Saved data entries:
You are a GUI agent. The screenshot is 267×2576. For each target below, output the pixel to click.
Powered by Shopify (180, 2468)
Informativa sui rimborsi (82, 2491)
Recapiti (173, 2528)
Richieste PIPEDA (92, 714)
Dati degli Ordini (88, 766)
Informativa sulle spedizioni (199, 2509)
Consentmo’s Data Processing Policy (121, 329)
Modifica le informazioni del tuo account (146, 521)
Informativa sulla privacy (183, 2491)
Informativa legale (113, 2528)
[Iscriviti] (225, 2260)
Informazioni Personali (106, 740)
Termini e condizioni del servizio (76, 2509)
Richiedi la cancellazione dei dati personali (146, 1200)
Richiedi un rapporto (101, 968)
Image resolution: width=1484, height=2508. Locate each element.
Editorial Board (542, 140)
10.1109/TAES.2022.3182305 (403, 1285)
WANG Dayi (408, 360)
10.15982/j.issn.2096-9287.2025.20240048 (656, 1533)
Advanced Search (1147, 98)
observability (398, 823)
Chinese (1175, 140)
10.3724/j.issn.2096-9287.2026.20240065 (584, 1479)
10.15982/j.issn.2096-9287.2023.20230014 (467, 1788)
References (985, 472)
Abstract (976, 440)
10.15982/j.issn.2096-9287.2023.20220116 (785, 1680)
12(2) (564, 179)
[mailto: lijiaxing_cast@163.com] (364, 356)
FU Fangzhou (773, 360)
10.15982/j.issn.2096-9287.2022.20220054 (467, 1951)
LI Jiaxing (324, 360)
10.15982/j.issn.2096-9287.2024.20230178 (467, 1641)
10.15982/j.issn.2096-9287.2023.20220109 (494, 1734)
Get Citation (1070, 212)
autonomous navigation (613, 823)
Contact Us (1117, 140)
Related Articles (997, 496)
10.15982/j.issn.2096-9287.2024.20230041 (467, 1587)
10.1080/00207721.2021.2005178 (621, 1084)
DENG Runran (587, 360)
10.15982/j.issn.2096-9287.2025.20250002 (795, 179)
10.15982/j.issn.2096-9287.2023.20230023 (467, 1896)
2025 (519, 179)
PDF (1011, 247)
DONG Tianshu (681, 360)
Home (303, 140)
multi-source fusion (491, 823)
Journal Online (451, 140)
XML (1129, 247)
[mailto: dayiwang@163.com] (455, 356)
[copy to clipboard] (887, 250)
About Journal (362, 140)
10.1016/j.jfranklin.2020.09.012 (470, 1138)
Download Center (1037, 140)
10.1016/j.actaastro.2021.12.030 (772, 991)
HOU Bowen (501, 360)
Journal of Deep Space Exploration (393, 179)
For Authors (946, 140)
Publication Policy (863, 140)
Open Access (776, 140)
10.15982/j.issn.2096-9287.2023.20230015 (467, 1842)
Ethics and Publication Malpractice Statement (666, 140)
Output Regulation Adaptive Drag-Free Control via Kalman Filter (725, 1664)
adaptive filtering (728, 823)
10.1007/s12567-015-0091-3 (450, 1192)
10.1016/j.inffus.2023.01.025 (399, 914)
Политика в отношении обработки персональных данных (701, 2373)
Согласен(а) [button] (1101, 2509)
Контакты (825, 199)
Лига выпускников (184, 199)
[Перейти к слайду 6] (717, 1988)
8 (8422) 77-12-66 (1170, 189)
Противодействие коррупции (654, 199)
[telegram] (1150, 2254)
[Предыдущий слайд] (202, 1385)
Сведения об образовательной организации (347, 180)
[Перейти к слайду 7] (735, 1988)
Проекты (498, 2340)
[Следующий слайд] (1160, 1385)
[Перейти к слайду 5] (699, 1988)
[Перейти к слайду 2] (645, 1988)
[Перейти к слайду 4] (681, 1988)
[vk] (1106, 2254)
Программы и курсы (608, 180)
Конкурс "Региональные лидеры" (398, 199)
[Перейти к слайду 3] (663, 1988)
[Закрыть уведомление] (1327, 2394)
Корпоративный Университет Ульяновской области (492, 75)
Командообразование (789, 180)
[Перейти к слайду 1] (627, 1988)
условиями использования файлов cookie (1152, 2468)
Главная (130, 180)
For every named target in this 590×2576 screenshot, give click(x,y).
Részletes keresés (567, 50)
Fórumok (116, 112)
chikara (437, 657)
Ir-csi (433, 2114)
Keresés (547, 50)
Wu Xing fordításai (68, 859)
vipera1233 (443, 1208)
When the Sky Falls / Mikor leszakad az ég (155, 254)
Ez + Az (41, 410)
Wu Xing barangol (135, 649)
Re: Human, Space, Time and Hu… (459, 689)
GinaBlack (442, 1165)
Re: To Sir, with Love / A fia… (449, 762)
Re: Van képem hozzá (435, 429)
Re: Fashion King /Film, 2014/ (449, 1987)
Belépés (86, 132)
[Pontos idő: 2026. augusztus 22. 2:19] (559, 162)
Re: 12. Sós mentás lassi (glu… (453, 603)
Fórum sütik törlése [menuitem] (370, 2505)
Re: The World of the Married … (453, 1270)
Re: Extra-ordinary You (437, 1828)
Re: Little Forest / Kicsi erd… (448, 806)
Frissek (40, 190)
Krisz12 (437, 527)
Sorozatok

### What is expected
Where a line of the data contains "Перейти", include it in the tally, and answer with the tally alone.

### Response area
7